Edmund. Everyone asks me to help. It is my destiny. I am the Muses' amicus curiæ.

Mrs. A. Oh, blow Latin! (Lighting two cigarettes at once) What's the good of reminiscences of to-day, by me, without anything about L.G.?

Edmund. Dear lady, it would never have done. Be reasonable. There are occasions when reticence is imperative.

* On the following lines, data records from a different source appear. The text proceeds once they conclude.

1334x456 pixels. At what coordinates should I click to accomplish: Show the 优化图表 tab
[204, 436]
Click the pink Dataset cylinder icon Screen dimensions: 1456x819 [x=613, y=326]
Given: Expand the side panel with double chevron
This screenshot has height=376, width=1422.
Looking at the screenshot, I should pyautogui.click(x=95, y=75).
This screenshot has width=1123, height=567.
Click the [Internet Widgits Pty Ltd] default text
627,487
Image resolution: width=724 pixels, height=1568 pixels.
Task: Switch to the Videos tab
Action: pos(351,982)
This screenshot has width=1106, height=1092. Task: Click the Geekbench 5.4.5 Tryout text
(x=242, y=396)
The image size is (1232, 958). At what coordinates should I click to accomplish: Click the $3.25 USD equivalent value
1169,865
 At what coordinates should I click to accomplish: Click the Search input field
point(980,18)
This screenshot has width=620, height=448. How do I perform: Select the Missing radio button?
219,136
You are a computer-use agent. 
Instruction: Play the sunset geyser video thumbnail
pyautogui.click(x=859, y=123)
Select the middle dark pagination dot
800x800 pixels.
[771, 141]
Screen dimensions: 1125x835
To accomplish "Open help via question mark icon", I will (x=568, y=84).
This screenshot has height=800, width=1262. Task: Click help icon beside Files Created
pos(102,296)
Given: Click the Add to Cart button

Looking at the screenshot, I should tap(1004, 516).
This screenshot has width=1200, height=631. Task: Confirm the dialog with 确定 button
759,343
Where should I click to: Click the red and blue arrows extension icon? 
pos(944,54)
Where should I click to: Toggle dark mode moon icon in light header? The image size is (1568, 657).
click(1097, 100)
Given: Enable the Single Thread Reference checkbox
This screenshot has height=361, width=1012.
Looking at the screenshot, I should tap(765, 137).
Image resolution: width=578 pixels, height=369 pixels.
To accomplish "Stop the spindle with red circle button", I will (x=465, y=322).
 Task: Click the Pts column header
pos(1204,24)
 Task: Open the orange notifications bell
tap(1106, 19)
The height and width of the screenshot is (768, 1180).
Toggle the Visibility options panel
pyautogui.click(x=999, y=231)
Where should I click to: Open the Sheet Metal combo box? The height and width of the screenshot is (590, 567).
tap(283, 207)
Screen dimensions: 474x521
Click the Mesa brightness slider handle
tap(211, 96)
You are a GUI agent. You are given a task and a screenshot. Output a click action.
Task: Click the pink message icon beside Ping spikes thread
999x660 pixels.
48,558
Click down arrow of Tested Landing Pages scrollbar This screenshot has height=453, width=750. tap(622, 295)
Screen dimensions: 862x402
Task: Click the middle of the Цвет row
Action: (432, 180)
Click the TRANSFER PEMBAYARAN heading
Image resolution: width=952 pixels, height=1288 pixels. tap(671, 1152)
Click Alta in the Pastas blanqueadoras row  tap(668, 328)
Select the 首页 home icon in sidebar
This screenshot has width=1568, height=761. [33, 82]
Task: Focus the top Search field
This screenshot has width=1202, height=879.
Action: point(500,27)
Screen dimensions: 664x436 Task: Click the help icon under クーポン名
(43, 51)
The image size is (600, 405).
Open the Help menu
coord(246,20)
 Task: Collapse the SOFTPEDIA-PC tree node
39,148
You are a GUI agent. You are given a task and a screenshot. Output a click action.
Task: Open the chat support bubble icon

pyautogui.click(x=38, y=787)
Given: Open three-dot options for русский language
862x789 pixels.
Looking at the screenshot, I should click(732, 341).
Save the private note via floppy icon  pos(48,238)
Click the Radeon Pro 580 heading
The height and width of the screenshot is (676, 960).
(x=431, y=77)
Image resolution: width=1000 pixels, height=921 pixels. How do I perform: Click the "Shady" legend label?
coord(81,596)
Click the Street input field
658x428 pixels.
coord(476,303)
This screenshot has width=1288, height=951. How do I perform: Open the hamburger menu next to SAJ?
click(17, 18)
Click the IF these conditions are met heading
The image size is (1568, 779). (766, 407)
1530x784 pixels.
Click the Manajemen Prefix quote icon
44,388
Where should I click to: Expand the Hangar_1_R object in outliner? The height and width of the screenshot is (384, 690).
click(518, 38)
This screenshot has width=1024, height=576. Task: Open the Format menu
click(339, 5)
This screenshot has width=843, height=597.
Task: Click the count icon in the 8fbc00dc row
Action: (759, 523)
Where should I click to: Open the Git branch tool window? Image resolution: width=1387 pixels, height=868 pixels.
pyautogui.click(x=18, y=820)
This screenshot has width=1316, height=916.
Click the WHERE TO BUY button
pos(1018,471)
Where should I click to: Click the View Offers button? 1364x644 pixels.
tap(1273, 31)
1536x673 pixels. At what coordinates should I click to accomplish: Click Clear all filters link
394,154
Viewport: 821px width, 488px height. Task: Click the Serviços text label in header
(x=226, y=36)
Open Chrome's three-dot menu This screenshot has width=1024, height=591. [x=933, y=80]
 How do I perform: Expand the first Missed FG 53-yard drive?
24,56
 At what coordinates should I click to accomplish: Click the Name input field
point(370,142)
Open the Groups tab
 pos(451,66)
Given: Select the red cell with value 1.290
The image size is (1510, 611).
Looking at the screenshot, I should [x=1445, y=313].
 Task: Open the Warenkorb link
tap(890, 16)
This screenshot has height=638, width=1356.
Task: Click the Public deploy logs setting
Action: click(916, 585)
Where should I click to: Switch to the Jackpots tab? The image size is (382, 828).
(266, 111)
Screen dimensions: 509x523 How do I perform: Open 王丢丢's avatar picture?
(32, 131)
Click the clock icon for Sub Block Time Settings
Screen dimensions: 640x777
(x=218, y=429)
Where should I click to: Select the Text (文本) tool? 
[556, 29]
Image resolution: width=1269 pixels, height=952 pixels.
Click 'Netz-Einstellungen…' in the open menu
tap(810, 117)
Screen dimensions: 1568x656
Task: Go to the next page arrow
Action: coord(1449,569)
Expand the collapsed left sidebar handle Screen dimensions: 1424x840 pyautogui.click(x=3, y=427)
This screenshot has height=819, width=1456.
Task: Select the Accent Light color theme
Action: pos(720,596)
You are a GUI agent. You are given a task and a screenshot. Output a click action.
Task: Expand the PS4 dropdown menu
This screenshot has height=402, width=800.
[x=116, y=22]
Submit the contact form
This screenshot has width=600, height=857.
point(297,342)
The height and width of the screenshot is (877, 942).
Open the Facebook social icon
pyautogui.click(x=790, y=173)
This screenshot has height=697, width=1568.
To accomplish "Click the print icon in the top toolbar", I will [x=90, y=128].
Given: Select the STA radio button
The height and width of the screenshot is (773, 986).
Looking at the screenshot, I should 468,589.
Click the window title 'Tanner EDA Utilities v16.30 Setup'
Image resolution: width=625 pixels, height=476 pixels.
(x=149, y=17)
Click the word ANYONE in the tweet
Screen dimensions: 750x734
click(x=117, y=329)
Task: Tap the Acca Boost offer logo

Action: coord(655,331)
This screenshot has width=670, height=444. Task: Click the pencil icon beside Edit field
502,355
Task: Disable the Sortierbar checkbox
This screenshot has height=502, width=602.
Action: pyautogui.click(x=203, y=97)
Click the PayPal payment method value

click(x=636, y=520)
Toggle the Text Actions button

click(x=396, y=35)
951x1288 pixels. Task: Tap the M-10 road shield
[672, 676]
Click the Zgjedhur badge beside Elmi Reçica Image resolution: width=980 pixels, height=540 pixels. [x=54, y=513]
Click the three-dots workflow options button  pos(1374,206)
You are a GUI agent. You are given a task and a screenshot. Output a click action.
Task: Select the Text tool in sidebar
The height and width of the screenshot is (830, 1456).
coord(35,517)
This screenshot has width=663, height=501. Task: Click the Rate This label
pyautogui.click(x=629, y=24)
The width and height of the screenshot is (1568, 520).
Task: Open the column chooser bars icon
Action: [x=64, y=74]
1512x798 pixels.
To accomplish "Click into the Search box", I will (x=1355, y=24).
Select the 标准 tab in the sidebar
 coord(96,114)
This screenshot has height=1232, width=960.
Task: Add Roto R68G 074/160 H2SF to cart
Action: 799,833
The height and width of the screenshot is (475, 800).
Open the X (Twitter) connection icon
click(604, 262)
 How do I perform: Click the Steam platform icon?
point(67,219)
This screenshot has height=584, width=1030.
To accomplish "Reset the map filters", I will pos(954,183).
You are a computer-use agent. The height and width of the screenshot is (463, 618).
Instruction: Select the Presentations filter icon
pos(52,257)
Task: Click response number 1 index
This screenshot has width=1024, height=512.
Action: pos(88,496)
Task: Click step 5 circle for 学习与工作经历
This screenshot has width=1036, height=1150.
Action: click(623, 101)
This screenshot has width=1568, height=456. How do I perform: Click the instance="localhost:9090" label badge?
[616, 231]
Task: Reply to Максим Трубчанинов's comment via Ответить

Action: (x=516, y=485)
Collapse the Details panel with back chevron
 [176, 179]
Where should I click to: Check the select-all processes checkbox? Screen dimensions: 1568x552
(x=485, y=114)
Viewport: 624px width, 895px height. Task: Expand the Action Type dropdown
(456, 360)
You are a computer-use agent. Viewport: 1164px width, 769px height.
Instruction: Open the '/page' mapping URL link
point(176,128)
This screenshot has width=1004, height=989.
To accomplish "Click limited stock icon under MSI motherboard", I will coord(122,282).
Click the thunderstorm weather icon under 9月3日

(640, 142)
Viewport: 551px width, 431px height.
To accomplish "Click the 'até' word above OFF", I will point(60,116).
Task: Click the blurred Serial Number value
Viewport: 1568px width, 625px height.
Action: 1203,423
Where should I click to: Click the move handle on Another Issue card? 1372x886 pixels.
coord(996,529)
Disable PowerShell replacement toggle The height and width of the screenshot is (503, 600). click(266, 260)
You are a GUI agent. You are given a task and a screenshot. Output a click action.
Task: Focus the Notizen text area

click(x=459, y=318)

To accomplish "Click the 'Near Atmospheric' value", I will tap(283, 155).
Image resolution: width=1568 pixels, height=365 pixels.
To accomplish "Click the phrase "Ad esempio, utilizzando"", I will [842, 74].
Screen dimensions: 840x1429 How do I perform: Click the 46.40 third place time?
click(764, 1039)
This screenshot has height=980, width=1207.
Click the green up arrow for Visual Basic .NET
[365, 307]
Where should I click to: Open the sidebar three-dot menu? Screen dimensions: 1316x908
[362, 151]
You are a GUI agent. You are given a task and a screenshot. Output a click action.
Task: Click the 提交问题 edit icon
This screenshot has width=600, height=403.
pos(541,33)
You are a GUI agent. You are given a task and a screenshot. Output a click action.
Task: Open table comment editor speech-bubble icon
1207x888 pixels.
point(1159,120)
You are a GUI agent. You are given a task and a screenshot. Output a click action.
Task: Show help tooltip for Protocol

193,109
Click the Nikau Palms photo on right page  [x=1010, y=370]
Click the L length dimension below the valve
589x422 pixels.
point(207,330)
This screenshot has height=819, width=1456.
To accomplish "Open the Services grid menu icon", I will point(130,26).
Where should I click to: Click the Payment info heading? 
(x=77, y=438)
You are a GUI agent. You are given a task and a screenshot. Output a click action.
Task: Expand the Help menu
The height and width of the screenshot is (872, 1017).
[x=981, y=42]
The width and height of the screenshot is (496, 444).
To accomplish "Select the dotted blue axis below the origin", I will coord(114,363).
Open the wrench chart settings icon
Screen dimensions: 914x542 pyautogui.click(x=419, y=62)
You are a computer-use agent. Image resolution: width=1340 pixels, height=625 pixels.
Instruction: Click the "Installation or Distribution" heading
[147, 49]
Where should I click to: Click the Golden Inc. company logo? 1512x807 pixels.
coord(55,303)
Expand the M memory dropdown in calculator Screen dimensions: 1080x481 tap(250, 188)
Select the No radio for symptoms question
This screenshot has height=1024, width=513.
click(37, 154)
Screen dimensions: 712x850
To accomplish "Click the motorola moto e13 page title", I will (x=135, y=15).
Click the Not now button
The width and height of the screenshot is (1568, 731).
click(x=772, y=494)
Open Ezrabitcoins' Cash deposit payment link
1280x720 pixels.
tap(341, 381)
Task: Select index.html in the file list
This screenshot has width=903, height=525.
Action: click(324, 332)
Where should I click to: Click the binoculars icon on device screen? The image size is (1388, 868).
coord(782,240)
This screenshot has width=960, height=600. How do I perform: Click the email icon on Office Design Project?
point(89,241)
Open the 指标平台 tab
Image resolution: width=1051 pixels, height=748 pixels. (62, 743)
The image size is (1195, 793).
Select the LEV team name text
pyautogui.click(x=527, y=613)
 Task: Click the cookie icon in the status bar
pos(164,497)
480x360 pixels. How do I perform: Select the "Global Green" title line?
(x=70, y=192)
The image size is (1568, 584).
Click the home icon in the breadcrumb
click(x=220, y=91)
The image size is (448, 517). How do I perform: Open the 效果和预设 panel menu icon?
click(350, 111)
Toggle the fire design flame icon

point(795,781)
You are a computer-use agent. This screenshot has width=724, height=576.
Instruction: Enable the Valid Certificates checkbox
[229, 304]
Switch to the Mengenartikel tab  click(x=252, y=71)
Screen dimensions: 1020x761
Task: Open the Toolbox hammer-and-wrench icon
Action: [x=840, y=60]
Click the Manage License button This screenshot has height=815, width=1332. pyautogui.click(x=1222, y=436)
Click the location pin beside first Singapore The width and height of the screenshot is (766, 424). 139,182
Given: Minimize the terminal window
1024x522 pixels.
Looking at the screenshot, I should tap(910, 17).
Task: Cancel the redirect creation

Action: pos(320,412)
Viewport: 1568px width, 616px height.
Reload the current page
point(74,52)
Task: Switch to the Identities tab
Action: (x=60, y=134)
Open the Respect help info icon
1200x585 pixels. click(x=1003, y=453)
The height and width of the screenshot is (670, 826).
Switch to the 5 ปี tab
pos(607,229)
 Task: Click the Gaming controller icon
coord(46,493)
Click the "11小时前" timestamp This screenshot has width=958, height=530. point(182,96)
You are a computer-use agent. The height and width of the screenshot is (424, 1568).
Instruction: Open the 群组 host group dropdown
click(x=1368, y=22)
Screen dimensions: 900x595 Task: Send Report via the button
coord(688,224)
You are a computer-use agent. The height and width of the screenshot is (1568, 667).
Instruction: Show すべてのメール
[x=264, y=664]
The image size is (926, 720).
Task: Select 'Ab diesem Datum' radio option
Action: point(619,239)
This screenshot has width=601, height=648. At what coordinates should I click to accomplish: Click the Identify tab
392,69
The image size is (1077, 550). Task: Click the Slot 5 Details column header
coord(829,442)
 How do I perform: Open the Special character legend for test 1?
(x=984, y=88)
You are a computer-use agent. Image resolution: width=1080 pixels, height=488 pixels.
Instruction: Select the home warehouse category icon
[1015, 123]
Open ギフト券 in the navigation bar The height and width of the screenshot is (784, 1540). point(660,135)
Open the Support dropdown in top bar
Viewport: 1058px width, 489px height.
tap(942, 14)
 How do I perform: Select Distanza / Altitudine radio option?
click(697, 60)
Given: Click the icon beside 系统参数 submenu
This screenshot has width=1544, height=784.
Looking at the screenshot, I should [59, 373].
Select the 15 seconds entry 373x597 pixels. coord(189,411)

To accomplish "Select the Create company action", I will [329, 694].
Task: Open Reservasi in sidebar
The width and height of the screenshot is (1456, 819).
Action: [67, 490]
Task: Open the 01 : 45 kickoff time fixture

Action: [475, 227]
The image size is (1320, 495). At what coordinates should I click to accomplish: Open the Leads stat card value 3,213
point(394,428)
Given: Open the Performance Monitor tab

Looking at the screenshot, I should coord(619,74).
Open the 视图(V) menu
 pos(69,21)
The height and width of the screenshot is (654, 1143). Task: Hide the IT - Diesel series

Mrs. A. Reticence! What words you use!

(Cætera desunt.)

II.

From "A Week in Lovely Lucerne."

By D. Lloyd George.

... I do not say that the mountains hereabout are not more considerable than those of our own beloved Wales, but as material to be employed in perorations they are far inferior. There is not the requisite mist (which may symbolise ignorance or obstinacy or any temporary disturbance or opposition), later to be dispelled by the strong beams of the sun (representing either progress generally or prime-ministerial genius or pure Coalitionism). Other local features I felt, however, I might find rhetorically useful, such as Thorwaldsen's Lion, so noble, so—so leonine, but doomed ever to adhere to the rock, how symbolic of a strong idealist unable to translate his ameliorative plans into action! The old bridge too, uniting the two sides of the city, as one can attempt to link Radicalism and Coalitionism—how long could it endure? And so on. One's brain was never idle.

It was while we were at Lucerne that Lord Riddell and I had some of our most significant conversations. I set them down just as they occurred, extenuating nothing and concealing nothing.